Home & Shop Companion #0016



letter from a small corner of far away
Dear Lynn, dear Everyone,
Traditionally here in Britain, the month of May offered a lightening of the farmers’ workload, with all the spring sown crops in the ground, ewes and young lambs out on the spring grass and the cattle yards empty after they had been turned out to charge about for a mad half hour before settling down to eat. Of course, that was not, and is not true for every farm, there being many cow herds that are still calving, and for those who grow vegetables, either on field scale or in market gardens, May is a busy month.
In my field vegetable patch, some parsnips are finally through, but still scarcely any beetroot despite having watered the rows. Today I had Lucy pull the saddle back harrows down the potato ridges. For my few rows I usually use chain harrows because they live at the field, but they only just tickle the tops of the ridges, whereas the saddle back harrows are much more effective. Otherwise it has been the garden that has needed most attention. We have had two nights with frost this week and because I had not expected the first one, it knocked back the early potatoes, but they will recover. Now we are past the cold spell, I planted out the larger zucchini plants and have started hardening off the pumpkins and the outdoor tomatoes, which are getting tight in their pots. Overall, the vegetable garden is looking better; the only remnants of last year’s vegetables were a few leeks that were sown over a year ago, but as they were sending up flower stalks, I dug them out. About three quarters of the garden is now sown or planted, the rest having been worked to a rough seedbed for the weeds can germinate in readiness for whizzing round with the hoe while they are small.
Earlier in the week I sowed another succession of lettuce, rocket and radish, something which I often forget to do, and the carrots. May seems late to sow carrots, but they do like the warmer weather for germination. In the garden the soil is heavier than ideal for carrots, so I make shallow trenches which I line with sand, and sow into that. Before we bought the field, to make the best use of the space in the garden, I started sowing of carrots in double rows three inches apart, and have three of these double rows in a bed. This allows me to get a lot of carrots under a very fine net to stop the carrot fly, which is a perpetual problem.
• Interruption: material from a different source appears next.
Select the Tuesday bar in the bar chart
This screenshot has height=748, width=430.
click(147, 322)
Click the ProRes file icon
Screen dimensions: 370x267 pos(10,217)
In the field patch, which is lighter land, I usually sow a couple of rows too, but because I don’t want to invest in lots of netting, I use a variety called resistafly, which as its name suggests, is resistant to the fly. It doesn’t taste as good as some other varieties, which is one reason I like to grow a nicer variety at home, and it also means that we don’t have so far to go to pick them if we haven’t thought ahead about what we are having for our evening meal.
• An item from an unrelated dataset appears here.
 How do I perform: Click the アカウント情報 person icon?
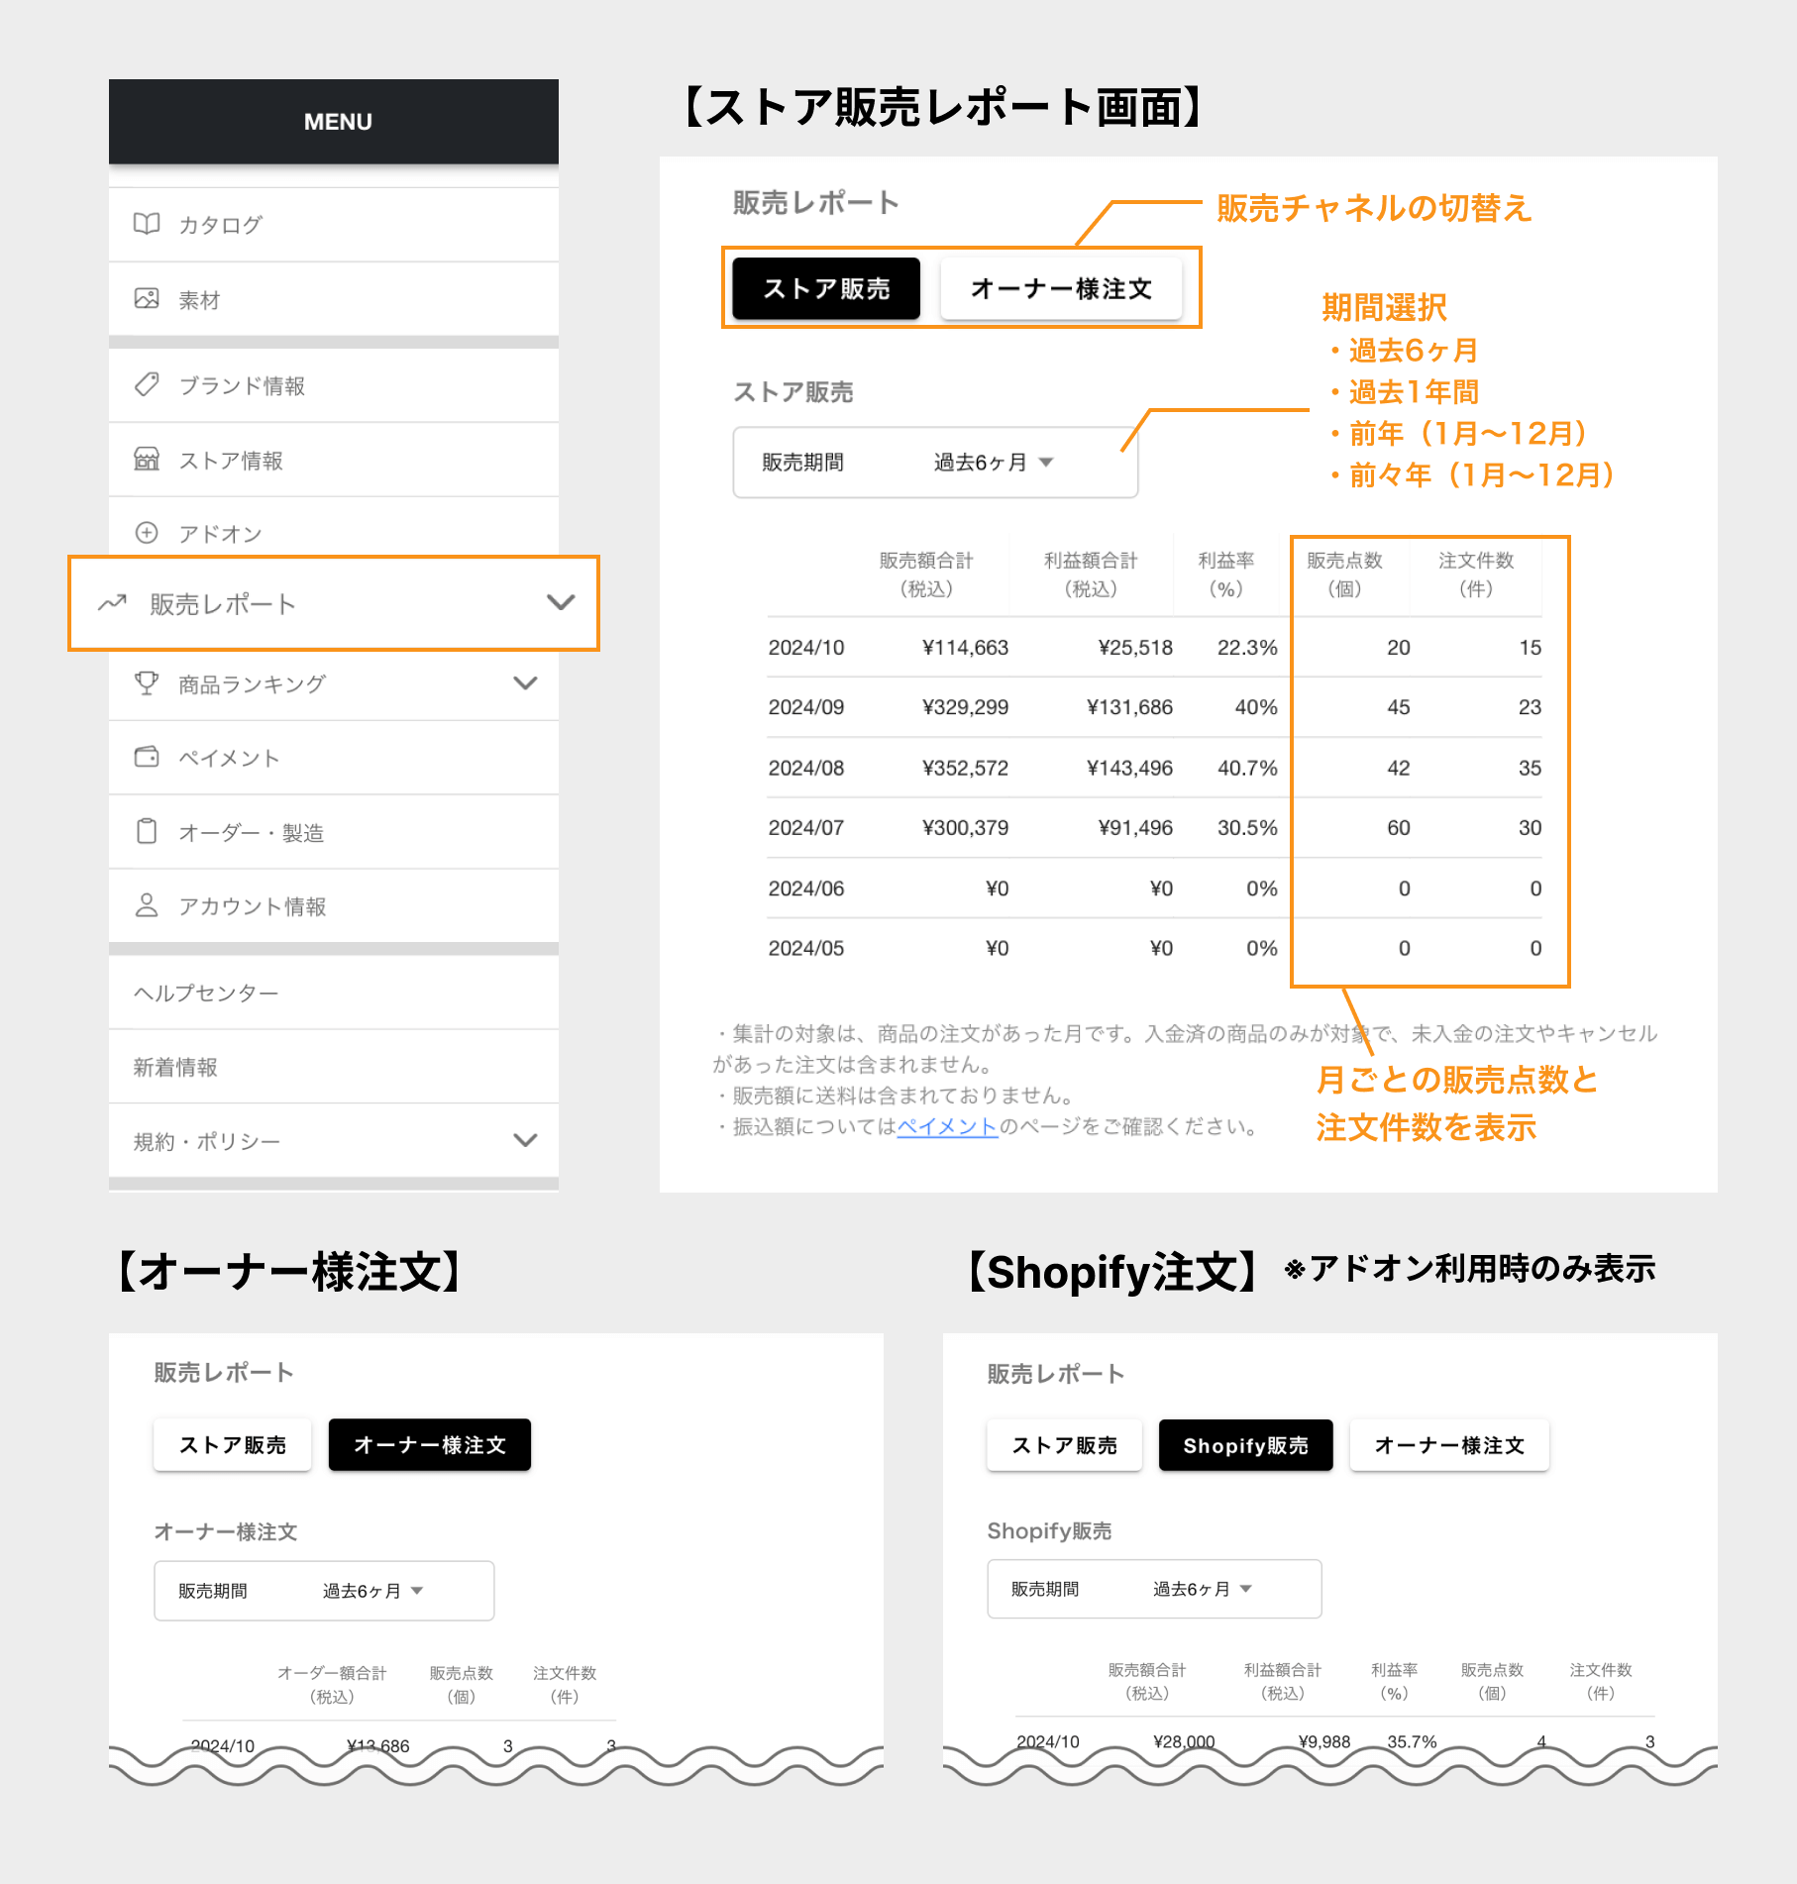pyautogui.click(x=147, y=905)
With the spring rush of outside work behind me, which has coincided with a slowdown in the workshop while I am varnishing a viola, this is the first time I have been able to catch up with other things. Like many small businesses, farms included, when there is a spare moment, I have been doing my accounts. I had left it for two months, but it didn’t take long because our outgoings since March have been minimal, with the family income since the lockdown also being reduced. This is not a complaint; it is just the reality, one reality, there being many others in a similar situation and many much worse off. At least here in Britain, although the politicians were catastrophically slow to understand the threat of the virus and incompetently slow to take preventative measures, since March the Government has been paying 80% of employees’ wages for anyone unable to work, with a similar scheme for the self-employed. While it lasts, it is keeping businesses afloat in readiness for working again and providing families with some income. Nonetheless, there are increasing numbers of people relying on food banks, demonstrating just how many live on the edge, only just able to survive in good times and unable to build reserves of money, food, and health to get them through the tough times. But it is not just people in poverty that are facing difficulties; even in a rich country like Britain, not many people have savings and the costs of living, particularly for young people, are onerous. If we ever thought that our economic system was fit for purpose, fair, let alone compassionate, or even efficient when we include the effect it has on the environment, the present crisis confounds that belief.
The shame is we could do so much better, but it would have been so much easier to reshape the system when things were on more of an even keel. As a society, we are acting like the farmer who only ever mends his fences after the animals have got out, so we face twice the number of problems and have to tackle them all at once. At least we now know that the fence is broken, and perhaps, rather than running around like a hamster on a treadmill, we might sit down and think. After all, as humans, our superpower has never been to run fast to catch prey or run away from predators, our real strength is in thinking things through, planning and cooperating with each other. Present circumstances are forcing many of us to start that process, at least on a domestic level and with our businesses, but we are also going to need to work differently within our communities.
That reminds me of a conversation during the tour of Amish businesses the day before the 2011 Horse Progress Days. At one farm, standing outside the entrance to an old stone barn, an Amish man, I guess in his mid-fifties, told us how he was part of a group of experienced farmers who had come together to help younger farmers in the community. He told us how they would talk through problems and offer advice, and then he paused for a moment, as an understanding and accepting smile spread across his face, and confessed that although he had joined in so he could help others, he felt that he had gained more from this experience than he had contributed.
With best wishes from over the pond,
William
William Castle is a violin maker, farmer & SFJ contributor who lives in Shropshire, England.